● **Exercise brief**:
Counting the line with "Moje objednávka (31, 2346)" as the last one, copy out the lines of the data exactly from the first onward.

[Records drawn from a dataset]
....
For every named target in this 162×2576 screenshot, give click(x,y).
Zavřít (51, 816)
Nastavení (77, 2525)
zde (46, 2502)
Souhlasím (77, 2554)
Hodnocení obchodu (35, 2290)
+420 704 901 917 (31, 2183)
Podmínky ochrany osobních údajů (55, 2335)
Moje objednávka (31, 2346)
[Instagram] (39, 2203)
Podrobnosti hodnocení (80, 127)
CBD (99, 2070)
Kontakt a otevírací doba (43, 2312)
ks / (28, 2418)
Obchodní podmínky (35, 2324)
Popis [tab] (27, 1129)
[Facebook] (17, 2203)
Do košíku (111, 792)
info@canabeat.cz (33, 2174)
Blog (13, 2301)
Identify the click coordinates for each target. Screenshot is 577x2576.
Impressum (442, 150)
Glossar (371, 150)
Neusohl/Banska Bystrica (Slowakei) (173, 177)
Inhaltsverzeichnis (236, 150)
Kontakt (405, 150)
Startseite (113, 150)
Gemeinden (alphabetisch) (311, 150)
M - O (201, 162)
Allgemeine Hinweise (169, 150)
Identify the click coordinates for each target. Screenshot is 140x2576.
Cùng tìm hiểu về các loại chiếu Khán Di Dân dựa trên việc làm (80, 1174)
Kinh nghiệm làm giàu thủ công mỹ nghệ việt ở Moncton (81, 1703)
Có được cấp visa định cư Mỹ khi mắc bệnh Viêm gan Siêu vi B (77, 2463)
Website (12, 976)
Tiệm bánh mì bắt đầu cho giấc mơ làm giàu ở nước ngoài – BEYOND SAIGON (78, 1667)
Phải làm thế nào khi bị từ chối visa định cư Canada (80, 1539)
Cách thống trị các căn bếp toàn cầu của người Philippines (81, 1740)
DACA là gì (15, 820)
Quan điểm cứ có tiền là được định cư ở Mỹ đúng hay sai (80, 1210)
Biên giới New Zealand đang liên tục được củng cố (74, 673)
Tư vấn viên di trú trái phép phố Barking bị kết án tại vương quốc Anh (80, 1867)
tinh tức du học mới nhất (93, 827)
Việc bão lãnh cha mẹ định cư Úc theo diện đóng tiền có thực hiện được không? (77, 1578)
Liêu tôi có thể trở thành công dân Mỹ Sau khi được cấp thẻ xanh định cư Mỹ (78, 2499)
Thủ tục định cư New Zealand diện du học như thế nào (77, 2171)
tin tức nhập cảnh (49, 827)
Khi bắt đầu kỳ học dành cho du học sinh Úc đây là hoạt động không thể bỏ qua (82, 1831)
....
● **Written solution**:
For every named target in this 162×2576 screenshot, give click(x,y).
Zavřít (51, 816)
Nastavení (77, 2525)
zde (46, 2502)
Souhlasím (77, 2554)
Hodnocení obchodu (35, 2290)
+420 704 901 917 (31, 2183)
Podmínky ochrany osobních údajů (55, 2335)
Moje objednávka (31, 2346)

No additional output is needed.